— BEGIN Data for the task —

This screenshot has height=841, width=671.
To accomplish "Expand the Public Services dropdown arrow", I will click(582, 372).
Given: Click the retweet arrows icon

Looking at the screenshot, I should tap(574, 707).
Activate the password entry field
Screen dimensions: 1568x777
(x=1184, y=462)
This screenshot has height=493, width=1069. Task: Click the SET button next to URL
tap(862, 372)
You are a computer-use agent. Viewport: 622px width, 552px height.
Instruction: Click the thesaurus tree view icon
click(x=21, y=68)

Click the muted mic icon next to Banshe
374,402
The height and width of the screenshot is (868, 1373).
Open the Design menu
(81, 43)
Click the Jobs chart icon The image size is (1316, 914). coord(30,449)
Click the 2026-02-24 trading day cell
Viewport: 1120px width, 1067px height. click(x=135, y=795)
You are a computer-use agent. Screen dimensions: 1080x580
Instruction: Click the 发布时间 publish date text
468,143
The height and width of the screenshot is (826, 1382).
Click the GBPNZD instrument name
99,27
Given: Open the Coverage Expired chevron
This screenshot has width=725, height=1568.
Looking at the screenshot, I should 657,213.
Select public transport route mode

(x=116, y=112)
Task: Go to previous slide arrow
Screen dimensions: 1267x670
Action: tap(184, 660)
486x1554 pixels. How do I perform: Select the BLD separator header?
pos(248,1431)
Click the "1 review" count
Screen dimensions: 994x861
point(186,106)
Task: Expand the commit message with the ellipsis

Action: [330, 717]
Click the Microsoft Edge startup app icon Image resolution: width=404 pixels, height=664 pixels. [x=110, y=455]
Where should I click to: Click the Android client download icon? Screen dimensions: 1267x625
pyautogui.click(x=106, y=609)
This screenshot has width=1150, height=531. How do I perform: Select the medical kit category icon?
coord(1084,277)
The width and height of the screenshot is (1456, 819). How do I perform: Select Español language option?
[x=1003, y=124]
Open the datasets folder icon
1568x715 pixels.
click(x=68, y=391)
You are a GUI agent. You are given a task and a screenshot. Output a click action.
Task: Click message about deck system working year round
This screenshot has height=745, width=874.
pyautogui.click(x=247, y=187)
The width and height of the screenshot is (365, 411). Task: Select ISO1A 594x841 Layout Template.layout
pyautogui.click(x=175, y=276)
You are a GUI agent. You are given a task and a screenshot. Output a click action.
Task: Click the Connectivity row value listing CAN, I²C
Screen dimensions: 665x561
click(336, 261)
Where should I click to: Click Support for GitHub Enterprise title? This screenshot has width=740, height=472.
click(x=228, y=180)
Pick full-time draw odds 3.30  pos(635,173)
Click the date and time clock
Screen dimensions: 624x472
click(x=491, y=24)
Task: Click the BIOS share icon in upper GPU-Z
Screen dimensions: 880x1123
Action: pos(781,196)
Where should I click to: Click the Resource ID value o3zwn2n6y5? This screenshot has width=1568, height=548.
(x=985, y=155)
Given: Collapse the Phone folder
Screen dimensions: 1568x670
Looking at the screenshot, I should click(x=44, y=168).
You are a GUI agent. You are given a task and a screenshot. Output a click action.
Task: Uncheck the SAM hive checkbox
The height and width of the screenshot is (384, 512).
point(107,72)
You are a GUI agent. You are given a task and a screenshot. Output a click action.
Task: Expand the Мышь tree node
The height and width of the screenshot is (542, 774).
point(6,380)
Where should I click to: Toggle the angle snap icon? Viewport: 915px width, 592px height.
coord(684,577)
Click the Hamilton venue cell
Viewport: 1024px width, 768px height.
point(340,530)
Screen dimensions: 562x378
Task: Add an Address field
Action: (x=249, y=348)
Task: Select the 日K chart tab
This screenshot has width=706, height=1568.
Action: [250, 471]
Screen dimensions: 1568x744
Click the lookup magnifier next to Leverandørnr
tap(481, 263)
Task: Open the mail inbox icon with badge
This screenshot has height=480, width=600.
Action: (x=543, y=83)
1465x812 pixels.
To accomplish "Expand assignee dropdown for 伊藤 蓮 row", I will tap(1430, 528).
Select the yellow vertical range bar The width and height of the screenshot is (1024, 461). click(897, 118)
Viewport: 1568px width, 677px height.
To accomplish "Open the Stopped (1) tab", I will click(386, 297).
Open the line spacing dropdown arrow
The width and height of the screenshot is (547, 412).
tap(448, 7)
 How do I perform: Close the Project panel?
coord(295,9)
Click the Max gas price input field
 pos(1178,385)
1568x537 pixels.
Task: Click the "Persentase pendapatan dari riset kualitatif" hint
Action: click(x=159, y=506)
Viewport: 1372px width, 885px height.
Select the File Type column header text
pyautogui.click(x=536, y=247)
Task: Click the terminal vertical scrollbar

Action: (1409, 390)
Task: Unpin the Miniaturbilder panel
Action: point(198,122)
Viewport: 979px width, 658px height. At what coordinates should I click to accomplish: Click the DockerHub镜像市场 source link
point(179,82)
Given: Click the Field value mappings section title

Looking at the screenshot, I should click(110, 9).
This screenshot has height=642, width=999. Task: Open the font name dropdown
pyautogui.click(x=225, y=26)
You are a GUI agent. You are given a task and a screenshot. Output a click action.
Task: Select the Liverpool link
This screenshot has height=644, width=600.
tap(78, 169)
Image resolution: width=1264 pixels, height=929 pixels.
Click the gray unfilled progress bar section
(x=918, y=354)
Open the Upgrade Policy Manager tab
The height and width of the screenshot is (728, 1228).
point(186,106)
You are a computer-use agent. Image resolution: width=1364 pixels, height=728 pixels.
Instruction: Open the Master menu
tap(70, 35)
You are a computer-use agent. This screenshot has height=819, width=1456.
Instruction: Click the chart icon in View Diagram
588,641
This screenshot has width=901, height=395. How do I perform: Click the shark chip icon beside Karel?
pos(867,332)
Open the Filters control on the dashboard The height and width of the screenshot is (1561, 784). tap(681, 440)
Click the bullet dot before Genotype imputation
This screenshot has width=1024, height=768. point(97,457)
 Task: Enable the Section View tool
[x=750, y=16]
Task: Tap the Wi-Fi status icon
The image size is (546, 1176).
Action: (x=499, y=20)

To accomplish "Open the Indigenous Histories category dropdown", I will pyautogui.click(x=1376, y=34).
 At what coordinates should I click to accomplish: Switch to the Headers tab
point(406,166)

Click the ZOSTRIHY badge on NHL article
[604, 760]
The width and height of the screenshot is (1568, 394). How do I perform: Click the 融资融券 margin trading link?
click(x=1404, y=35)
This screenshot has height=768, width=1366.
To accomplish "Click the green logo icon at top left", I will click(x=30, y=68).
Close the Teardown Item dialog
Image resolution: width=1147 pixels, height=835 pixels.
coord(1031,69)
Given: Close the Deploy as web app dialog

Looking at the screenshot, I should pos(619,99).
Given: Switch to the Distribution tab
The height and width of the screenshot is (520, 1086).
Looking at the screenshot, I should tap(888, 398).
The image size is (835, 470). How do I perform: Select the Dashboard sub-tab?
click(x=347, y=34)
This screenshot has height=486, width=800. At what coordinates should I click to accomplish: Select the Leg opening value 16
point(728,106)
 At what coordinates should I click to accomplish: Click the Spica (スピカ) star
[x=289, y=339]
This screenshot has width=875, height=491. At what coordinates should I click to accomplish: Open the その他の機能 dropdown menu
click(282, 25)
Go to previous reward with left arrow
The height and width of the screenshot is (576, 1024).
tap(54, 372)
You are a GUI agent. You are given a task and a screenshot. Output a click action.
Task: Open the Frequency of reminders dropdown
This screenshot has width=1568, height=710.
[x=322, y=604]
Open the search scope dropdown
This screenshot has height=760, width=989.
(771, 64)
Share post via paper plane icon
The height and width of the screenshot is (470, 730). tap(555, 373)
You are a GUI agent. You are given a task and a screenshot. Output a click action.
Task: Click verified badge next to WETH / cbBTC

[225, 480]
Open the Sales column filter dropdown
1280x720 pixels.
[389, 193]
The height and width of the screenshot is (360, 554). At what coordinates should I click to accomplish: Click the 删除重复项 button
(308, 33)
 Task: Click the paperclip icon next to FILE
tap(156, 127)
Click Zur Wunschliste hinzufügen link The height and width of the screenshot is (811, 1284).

— END Data for the task —

■ Do this ■
Return each line above that contains the string "perform". Case counts.

■ Result of this task ■
486x1554 pixels. How do I perform: Select the BLD separator header?
This screenshot has width=1150, height=531. How do I perform: Select the medical kit category icon?
The width and height of the screenshot is (1456, 819). How do I perform: Select Español language option?
 How do I perform: Close the Project panel?
This screenshot has width=901, height=395. How do I perform: Click the shark chip icon beside Karel?
The width and height of the screenshot is (1568, 394). How do I perform: Click the 融资融券 margin trading link?
The image size is (835, 470). How do I perform: Select the Dashboard sub-tab?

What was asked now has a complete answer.